Given the level of uncertainty surrounding the biosimilars market, however, the range of savings could be as low at $24 billion or as high as $150 billion.

“Because of limited U.S. experience with biosimilars, the key assumptions on market share and biosimilar prices are ‘best guesses’ based on anecdotes or professional opinion,” Andrew Mulcahy, PhD, a health policy researcher at Rand, and his colleagues, wrote in a perspective report.

Mathier/Thinkstock
There are currently three biosimilars on the market, including one product that is a biosimilar to filgrastim and two that are biosimilar to infliximab. Two other biosimilar products, one for adalimumab and one for etanercept, have received approval from the Food and Drug Administration, but neither has been made available for sale yet.

“Whether actual cost savings end up above or below our baseline estimate hinges in large part on whether manufacturers continue to have a business case to invest in developing and marketing biosimilars,” the authors noted, citing a number of areas, including intellectual property litigation, payment, price competition, nonprice competition from reference biologic manufacturers, naming convention, and interchangeability.

Getting over these hurdles could require legislative or regulatory solutions.

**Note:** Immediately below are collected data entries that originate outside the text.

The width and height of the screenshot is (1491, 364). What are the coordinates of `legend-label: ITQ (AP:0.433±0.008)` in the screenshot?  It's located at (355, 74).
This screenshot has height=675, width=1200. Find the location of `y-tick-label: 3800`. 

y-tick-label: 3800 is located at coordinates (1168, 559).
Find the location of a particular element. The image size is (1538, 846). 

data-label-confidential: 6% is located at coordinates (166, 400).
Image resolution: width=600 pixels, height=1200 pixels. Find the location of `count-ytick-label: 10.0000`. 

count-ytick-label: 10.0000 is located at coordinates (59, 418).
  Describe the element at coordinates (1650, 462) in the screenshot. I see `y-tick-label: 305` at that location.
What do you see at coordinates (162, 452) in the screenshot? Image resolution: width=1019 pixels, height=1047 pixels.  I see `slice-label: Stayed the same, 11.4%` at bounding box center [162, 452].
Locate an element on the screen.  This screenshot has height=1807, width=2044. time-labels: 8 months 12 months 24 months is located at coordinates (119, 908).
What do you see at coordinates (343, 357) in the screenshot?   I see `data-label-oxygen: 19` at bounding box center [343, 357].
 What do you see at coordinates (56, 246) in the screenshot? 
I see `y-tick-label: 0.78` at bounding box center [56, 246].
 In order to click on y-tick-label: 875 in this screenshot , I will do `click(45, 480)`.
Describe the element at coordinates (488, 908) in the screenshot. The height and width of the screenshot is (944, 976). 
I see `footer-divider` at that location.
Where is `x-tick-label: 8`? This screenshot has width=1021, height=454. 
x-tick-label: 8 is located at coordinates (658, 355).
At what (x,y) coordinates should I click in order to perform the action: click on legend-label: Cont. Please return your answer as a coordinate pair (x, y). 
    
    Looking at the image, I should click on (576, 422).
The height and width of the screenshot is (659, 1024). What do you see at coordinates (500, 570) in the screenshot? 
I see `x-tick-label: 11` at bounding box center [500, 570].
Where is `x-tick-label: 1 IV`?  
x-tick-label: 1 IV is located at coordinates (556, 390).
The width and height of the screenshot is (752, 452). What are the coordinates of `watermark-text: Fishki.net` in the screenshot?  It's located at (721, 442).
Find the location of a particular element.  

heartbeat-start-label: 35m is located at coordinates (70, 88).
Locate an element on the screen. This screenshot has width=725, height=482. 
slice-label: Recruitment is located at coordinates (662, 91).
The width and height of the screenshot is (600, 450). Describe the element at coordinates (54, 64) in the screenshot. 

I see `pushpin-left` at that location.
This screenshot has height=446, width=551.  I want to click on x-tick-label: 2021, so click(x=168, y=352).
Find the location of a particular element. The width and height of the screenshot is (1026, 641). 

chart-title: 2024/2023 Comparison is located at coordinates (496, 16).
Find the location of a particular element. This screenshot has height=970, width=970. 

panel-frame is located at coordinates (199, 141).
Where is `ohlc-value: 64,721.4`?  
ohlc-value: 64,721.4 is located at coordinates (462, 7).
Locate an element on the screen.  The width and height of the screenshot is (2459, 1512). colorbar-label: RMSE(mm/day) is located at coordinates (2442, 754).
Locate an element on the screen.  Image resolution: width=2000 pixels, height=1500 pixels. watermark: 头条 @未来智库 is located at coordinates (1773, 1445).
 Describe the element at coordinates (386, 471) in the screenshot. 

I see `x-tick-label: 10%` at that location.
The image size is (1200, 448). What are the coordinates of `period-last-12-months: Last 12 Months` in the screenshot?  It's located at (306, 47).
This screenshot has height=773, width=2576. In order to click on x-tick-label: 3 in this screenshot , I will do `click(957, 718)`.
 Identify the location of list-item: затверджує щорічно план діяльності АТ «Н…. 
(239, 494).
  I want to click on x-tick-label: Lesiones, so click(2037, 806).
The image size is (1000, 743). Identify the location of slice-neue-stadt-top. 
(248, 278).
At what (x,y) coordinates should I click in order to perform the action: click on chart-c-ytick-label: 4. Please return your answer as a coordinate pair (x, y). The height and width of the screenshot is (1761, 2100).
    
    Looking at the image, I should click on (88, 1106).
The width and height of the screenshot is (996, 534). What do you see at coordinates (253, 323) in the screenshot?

“The pervasive uncertainty in the U.S. biosimilar market – including questions as to whether the market will be sustainable and lead to cost savings, as intended – presents two choices for policymakers,” Dr. Mulcahy and his colleagues wrote. “One strategy is to let the market continue to develop under current policies,” with stability coming from experience.

The alternative could be policy levers to “help steer the U.S. biosimilar market more quickly to a sustainable, competitive state,” they continued. “For example, regulators at the FDA could experiment with new approaches to provide stronger, earlier signals through guidance documents or other mechanisms on expectations surrounding interchangeability and other topics.”

The FDA appears to be moving on the latter. In an Oct. 23 blog post, FDA Commissioner Scott Gottlieb, MD, and Leah Christl, PhD, associate director for therapeutic biologics in the office of new drugs at the FDA’s Center for Drug Evaluation and Research, outlined a number of recent tools to help biosimilar adoption. The resources provide basics such as the basic definition associated with biosimilars (i.e., what is a biosimilar and a reference product, and what it means to be interchangeable), the standards of approval that biosimilars must go through, and easily accessible information on what the FDA is using to review biosimilarity.

“Next, FDA plans to embark on additional research with health care professionals to learn more about the types of information prescribers need to properly communicate with their patients about biosimilars,” Commissioner Gottlieb and Dr. Christl wrote. “An increase in market competition, offered by a growing complement of biosimilars, may lead to meaningfully reduced costs for both patients and our health care system.”

The Centers for Medicare & Medicaid Services also plays a role in developing policy to spur biosimilar adoption, Dr. Mulcahy and his colleagues wrote. They note work being done by the Medicare Payment Advisory Commission on recommendations that could address payment for physician-administered biosimilars under Part B, as well as incentives in the Part D prescription drug program to steer patients and providers toward lower cost biosimilars when appropriate. CMS changed current payment policy for biosimilars for 2018, which may have an effect.

“Beyond FDA regulation, payment, and coverage, both government and industry could play a role in educating patients and providers about the potential cost savings from biosimilars, much like both groups have done for generic drugs,” they stated. “While our study does not address whether policy action is needed now, it is likely that the answer will become clearer over the next 1 to 3 years as the market continues to develop.”